850. Hattâ yolda ona rastlasalar yüzü koyun yere kapanmaları emredilmişti. Kanun buydu: hiçbir esir, ister vakitli olsun, ister vakitsiz, o padişahın yüzünü göremeyecek. Yolda çavuşların seslerini duydu mu, yüzünü görmemek için duvara dönecekti. Şayet yüzünü görürse mücrim sayılır, başına gelecek en kötü şeyler gelip çatardı. Onlarda görmeleri men edilen o yüzü görmeyi pek isterlerdi. İnsan men edildiği şeye haristir derler. İsrailoğullarını, Musa aleyhisselâm’ın doğumuna mâni olmak üzere meydana çağırmaları

855. ( Tellâllar bağırdılar:) “ Esirler, meydana doğru koşun. Umulur ki padişahlar padişahı, size yüzünü gösterecek. İhsanlarda bulunacak!” İsrailoğulları bu müjdeyi duyunca padişahın didarına susuz ve müştak olduklarından, Hileye inandılar. Süslenip püslenip o tarafa doğru koştular. Hikâye Hani şunun gibi: Burada da hilekâr Moğollar, “Mısırlılardan birini arıyoruz . Mısırlıları bu tarafa toplayın da aradığımızı ele geçirelim” derler.

860. Kim gelirse “ hayır bu değil. Sen geç oracıkta otur”derler de, Bu suretle herkes derlenip toparlandı mı bu hileyle hepsinin boynunu vururlar. Onlar, ezan sesi duyunca Allah davetçisine uymazlardı ya… Onun şomluğu yüzünden. Hilekâr Moğolların daveti, onları ölüme kadar çekti, sürdü. Akıllı kişi, sakın Şeytan’ın hilesinden ! Yoksulların, muhtaçların seslerini içesiye duy da hilebaz kişinin sesi, kulağını tutup çekmesin!

865. Yoksullar, tamahkâr ve kötü huylu adamlarsa bile sen yine gönül sahibini onların içinde ara! Denizin dibinde inciler, taşlarla karışık olarak bulunur. Öğülecek şeyler, ayıplar, kusurlar arasında olur. İsrailoğulları coşarak erkenden meydana doğru koştular. Firavun bu hileyle onları meydana götürünce güzelim yüzünü onlara gösterdi. Gönüllerini aldı, ihsanlarda bulundu, vaitler etti.

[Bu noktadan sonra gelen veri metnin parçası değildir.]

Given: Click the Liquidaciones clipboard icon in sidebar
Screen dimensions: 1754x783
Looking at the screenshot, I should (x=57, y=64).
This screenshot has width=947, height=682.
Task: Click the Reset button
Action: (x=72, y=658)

870. Ondan sonrada “ Canınız için ne olur. Bu akşam hepiniz bu meydan da kalın, burada yatın uyuyun” dedi. Cevap vererek dediler ki, “Sana kulluk eder, sözünü dinler hattâ dilersen burada bir ay otururuz” Firavun’un, doğum gecesi, İsrailoğullarını karılarından ayırdığına sevinerek meydandan şehre dönmesi Firavunun, geceleyin “ Bu gece doğum gecesi, fakat hepside karılarından ayrı” diye sevinerek geri döndü. Haznedarı İmran da yanındaydı. Onunla konuşa konuşa şehre geldi. Ona, “ İmran, bu gece sen de burada yat, karının yanına gitme onunla buluşma” dedi.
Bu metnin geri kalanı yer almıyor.